Phase 1. Shoot a Time Lapse
In most cases, we use cameras to shoot time lapse photos. But now cameras on smartphones catch up with the trend and even exceed many traditional DSLRs for the preset time-lapse mode. Cameras and smartphones both have their pros and cons, the choice depends on your specific needs – quick and simple operations or professional-looking results.
Whichever you prefer, you'll find detailed time lapse photography/videography tutorials in this part.
1. How to Shoot a Time Lapse with a Camera
Step 1. Prepare Gears
- A tripod: Your camera can stand still for a long time with a strong tripod so that you can easily capture the movements of the subject in your footage without blur.

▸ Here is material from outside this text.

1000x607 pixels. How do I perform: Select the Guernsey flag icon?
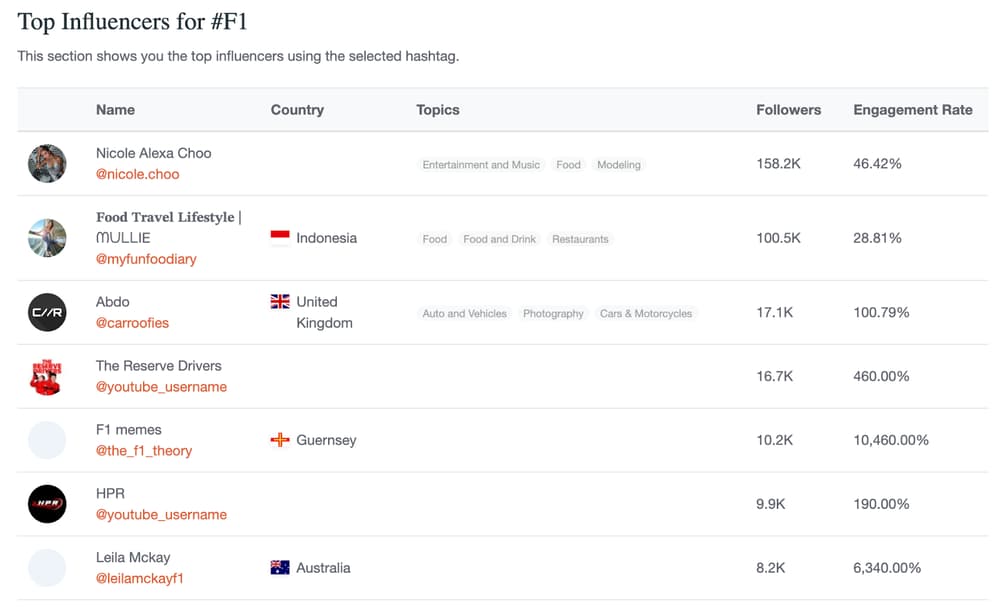coord(278,440)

- An ND filter: A neutral-density filter functions like a sunglass for the camera that reduces the amount of light coming through the lens while keeping the same color temperature. In time lapse photography, it enables you to adjust shutter speeds flexibly without exposure issues.

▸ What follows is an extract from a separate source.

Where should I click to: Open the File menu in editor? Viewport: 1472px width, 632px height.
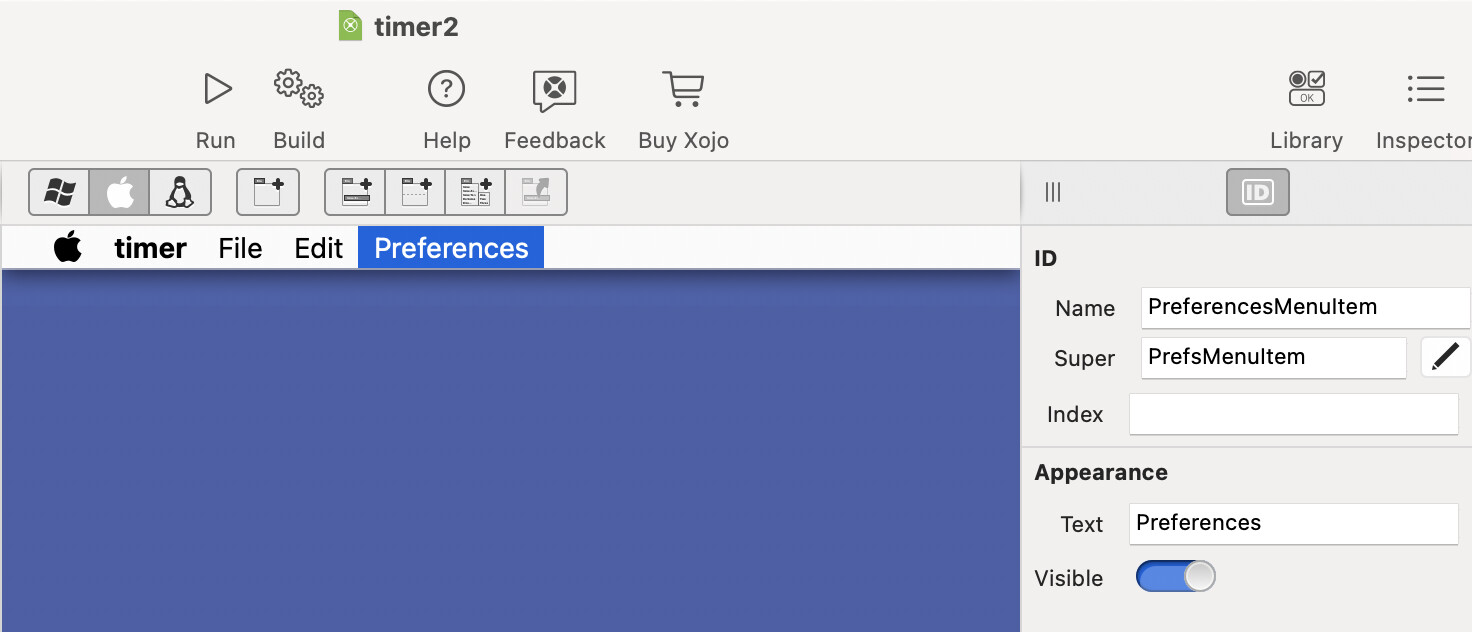(240, 248)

- A large memory card: A great time lapse comes from a huge number of photos or a video lasting for hours. Plus, we often shoot in RAW for maximum post-editing flexibility. Generally, a 128-GB memory card is capable of handling this.
- An intervalometer: Many modern cameras have built-in timers, if not, pack this tool in your bag. It is an external device to count intervals in between shots and tell the camera to close the shutter accordingly.

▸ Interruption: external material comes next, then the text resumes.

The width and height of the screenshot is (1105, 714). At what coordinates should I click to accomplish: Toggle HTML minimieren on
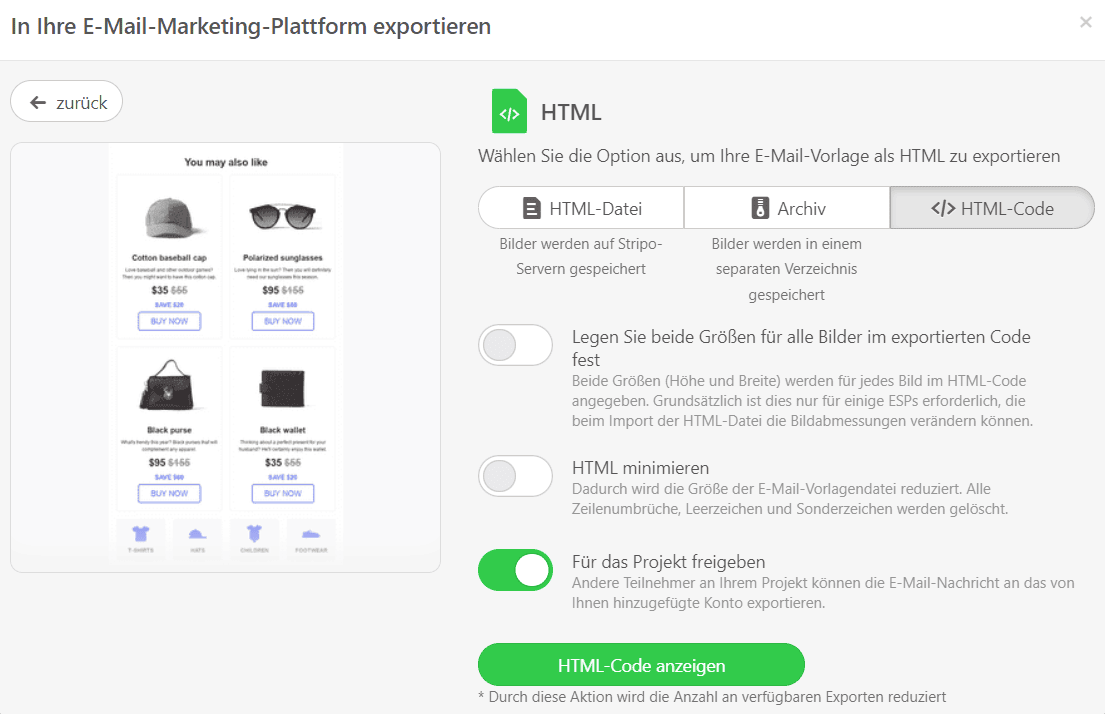[x=515, y=476]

- A fully charged battery: Make sure that your camera can work constantly for a long time. After all, some missed moments would never come back again.
Step 2. Set up Your Camera
Manual settings deliver better outcomes because you can get consistent photos that are exactly in your style. While on auto mode, settings are changed along with the condition (e.g. focus and light), which will result in inconsistency of the entire image sequence. So when you combine them into a video, you'll see annoying flickers.
Let's go over the essential manual settings for time-lapse photography:
It refers to the opening within the lens. A wide aperture (f/2.8 - f/5.6) lets in more lights and focuses sharply on things in a short distance. As of a wide shot of landscape time lapse, you should get more of your scene in focus, then set a narrow aperture (typically f/8 to f/11).
The best aperture depends on the specific situation. You can test it multiple times to find the one that keeps your subject in focus and lets enough light come to the sensor.
Once the shutter closes and opens, an image is created on the sensor. The shutter speed determines how long it takes to finish this process and how much light hitting on the sensor.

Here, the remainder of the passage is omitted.